_Exercise_
Lines holding the word "will" are the ones to copy from the data below.

:: Listed records ::

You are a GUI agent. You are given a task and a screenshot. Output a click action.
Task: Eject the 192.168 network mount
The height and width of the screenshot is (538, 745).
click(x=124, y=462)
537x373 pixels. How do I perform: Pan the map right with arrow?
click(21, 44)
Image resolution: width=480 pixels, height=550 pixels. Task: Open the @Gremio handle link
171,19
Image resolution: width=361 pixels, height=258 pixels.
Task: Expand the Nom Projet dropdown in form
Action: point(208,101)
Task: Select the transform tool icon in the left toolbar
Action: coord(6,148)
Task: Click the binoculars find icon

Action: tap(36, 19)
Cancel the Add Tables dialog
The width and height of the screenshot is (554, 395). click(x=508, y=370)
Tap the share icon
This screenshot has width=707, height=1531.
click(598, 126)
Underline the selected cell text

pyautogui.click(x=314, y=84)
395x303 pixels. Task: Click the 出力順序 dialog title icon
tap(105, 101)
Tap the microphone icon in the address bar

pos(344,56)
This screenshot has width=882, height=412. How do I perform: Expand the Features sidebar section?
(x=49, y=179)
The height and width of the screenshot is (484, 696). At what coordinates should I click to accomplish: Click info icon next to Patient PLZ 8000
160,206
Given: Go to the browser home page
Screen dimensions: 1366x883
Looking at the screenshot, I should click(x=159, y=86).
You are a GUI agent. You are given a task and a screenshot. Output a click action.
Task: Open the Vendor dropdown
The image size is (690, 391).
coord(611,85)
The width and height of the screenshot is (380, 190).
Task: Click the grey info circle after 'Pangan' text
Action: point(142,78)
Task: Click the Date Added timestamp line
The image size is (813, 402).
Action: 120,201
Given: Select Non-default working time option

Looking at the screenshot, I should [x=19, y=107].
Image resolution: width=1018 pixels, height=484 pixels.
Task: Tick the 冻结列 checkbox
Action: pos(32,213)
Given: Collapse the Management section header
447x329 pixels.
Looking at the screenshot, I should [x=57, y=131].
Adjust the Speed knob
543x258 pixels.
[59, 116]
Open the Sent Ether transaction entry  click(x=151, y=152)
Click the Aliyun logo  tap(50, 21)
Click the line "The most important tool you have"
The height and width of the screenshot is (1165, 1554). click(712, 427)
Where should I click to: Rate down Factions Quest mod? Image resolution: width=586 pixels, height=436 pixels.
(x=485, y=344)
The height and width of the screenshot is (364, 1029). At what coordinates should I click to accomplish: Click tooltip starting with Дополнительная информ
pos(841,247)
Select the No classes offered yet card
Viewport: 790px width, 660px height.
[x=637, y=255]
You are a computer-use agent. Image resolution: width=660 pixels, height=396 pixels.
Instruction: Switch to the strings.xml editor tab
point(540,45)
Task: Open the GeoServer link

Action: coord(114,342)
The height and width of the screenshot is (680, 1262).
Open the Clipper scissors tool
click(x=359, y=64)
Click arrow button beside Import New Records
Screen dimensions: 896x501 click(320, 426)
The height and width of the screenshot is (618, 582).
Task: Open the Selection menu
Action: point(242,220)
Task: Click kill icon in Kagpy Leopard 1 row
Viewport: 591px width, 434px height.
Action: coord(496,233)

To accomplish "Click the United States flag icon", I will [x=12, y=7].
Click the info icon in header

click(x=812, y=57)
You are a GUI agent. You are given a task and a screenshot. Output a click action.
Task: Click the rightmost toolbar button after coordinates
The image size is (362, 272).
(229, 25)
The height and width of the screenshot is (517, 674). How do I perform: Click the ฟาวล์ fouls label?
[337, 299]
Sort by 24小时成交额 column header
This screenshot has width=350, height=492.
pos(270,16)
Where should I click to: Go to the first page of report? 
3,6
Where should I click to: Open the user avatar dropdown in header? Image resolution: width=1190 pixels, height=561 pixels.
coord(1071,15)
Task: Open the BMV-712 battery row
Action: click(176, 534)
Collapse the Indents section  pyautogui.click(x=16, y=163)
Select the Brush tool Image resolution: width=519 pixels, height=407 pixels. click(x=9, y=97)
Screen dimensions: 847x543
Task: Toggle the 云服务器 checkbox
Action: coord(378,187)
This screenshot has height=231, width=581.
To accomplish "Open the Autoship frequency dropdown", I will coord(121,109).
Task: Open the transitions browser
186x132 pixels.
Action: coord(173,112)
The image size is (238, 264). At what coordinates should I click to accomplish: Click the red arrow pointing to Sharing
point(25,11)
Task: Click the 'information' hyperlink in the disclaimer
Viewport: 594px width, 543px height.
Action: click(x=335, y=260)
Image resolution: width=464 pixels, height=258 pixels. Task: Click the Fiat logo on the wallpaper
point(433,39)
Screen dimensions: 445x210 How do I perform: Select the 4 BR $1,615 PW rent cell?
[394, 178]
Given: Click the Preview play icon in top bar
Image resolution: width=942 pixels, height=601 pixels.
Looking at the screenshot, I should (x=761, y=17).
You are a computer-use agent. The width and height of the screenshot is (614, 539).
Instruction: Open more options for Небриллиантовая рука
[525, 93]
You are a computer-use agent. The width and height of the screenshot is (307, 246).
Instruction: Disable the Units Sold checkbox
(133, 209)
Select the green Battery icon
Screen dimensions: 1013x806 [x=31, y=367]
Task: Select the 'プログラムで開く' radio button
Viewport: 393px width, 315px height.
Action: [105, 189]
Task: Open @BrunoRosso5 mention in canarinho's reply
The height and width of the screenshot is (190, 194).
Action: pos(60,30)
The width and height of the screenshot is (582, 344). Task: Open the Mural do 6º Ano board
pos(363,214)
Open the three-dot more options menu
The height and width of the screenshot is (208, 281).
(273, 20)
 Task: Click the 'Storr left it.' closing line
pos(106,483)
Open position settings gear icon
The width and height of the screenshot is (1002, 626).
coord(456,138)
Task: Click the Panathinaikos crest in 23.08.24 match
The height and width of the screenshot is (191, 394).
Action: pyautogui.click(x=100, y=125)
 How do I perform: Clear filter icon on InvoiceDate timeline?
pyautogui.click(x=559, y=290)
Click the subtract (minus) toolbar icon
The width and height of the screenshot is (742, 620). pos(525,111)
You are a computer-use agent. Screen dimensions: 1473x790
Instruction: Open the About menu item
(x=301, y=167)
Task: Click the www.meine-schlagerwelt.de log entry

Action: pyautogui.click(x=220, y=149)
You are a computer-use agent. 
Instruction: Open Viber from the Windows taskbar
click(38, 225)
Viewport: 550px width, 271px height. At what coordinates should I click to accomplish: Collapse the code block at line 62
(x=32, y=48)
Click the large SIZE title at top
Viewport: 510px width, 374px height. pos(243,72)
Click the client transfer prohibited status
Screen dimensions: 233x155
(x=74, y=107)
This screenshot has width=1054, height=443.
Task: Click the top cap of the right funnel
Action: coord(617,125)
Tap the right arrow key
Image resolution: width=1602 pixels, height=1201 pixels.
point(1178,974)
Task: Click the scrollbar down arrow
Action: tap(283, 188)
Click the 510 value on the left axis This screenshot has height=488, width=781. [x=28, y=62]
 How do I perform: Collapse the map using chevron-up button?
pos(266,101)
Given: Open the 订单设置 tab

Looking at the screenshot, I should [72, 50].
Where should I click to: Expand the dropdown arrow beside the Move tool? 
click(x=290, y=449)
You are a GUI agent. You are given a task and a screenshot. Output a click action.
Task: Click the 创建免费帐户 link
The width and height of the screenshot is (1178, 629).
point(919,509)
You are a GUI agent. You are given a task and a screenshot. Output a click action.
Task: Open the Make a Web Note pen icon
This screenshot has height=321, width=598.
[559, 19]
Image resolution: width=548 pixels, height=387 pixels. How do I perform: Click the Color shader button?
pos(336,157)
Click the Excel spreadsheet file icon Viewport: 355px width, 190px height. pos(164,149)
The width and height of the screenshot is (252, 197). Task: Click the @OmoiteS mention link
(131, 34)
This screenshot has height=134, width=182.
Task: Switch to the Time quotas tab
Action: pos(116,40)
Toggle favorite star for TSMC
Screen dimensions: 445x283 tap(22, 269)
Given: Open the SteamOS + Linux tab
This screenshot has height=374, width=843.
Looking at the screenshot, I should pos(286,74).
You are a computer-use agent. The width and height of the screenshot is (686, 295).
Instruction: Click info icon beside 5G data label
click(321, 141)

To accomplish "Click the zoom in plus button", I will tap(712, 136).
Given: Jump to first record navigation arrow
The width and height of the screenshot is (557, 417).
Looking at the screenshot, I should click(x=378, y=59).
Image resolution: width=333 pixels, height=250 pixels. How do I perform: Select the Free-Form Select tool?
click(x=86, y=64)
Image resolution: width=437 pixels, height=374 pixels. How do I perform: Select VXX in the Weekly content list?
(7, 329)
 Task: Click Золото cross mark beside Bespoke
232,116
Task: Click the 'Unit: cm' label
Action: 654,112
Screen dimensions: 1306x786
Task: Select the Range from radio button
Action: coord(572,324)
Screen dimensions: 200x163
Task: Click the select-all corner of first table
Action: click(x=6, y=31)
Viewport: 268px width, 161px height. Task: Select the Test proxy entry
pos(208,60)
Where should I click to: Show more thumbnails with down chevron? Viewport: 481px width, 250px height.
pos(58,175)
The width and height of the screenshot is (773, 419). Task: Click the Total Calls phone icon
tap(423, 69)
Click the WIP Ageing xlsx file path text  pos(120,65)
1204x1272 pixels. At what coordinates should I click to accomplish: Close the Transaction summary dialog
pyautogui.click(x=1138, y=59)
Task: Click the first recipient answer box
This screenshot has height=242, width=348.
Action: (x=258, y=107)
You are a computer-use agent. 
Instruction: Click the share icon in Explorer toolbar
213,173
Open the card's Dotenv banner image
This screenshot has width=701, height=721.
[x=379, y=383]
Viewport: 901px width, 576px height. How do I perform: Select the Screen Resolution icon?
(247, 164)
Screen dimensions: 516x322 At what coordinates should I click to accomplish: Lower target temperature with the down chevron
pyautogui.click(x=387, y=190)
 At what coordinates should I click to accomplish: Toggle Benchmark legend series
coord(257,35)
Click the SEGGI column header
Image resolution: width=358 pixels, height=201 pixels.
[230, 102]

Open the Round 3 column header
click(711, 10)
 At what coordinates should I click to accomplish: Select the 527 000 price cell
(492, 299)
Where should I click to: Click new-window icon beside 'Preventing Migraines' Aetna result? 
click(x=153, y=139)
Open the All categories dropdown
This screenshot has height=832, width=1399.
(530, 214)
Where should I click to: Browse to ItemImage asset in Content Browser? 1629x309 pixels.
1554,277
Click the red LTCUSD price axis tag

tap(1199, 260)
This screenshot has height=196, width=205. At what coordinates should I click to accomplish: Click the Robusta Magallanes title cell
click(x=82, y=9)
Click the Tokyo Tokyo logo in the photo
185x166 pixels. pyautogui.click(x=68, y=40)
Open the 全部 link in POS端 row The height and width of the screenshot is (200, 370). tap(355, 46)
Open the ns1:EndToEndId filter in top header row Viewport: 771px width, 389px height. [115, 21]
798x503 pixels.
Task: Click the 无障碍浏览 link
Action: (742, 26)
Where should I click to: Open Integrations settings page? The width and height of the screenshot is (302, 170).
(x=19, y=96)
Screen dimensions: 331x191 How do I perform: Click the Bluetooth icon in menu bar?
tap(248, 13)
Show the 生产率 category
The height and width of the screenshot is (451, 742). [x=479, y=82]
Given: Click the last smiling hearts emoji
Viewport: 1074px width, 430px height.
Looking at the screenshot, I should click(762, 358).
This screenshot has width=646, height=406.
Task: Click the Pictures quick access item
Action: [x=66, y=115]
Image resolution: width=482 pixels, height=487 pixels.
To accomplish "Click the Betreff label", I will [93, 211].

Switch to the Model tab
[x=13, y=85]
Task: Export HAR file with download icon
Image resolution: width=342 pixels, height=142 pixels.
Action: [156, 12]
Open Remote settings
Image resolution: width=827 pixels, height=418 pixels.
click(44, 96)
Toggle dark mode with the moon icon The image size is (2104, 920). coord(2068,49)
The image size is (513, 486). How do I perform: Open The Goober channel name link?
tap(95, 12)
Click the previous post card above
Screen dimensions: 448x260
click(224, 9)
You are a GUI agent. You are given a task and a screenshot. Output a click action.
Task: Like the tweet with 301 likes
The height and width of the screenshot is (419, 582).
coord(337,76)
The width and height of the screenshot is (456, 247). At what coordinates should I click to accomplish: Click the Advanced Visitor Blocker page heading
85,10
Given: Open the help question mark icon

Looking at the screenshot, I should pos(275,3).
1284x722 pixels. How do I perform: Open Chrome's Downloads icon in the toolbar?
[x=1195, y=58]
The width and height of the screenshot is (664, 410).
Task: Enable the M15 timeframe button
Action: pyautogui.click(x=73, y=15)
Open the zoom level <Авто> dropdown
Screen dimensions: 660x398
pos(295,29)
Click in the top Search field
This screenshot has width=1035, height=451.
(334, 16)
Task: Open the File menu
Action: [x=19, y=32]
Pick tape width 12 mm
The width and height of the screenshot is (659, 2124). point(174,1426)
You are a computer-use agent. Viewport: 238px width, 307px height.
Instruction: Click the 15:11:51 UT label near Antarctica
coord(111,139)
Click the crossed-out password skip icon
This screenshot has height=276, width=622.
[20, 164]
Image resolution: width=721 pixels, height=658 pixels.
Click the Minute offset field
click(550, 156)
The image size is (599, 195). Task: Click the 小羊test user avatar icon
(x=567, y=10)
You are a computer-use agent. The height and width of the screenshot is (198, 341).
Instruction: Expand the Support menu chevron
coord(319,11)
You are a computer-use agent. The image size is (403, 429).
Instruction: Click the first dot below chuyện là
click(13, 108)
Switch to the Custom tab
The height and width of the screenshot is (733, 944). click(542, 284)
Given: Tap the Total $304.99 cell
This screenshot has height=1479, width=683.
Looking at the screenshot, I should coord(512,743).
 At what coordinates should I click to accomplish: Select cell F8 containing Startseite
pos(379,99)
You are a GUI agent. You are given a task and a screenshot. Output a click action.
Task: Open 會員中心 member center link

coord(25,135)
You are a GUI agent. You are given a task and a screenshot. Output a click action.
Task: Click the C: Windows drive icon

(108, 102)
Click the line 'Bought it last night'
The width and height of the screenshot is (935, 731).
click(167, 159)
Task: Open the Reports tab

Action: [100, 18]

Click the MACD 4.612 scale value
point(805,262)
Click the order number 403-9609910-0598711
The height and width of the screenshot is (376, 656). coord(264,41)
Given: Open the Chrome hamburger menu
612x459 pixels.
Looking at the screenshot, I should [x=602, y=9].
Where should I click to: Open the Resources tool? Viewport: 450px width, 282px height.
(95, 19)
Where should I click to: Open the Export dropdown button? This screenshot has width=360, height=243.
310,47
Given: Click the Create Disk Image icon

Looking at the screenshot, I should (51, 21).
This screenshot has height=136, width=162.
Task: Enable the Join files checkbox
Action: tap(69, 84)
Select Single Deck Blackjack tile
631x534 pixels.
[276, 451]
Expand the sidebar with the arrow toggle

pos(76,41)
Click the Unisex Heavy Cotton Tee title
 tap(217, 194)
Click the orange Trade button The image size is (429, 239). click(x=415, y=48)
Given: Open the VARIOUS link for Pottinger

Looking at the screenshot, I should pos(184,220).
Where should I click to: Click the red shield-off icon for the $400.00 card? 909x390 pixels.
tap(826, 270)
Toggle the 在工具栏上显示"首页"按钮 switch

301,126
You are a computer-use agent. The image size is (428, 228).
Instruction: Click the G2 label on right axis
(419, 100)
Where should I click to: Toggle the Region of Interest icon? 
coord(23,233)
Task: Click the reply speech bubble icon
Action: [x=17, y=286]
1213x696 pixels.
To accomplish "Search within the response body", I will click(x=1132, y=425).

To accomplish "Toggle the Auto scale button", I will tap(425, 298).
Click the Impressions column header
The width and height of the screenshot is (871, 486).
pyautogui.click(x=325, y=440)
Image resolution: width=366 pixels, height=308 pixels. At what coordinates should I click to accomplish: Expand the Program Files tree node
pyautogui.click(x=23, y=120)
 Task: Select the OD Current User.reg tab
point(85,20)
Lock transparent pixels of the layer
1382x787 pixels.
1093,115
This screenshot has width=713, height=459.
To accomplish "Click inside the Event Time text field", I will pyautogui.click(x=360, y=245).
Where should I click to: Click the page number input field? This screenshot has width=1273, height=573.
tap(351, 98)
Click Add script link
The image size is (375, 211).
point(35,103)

:::

_Task response_
To accomplish "Click the United States flag icon", I will [x=12, y=7].
To accomplish "Open the Autoship frequency dropdown", I will coord(121,109).
To accomplish "Click the zoom in plus button", I will tap(712, 136).
To accomplish "Click the Betreff label", I will [93, 211].
To accomplish "Search within the response body", I will click(x=1132, y=425).
To accomplish "Toggle the Auto scale button", I will tap(425, 298).
To accomplish "Click inside the Event Time text field", I will pyautogui.click(x=360, y=245).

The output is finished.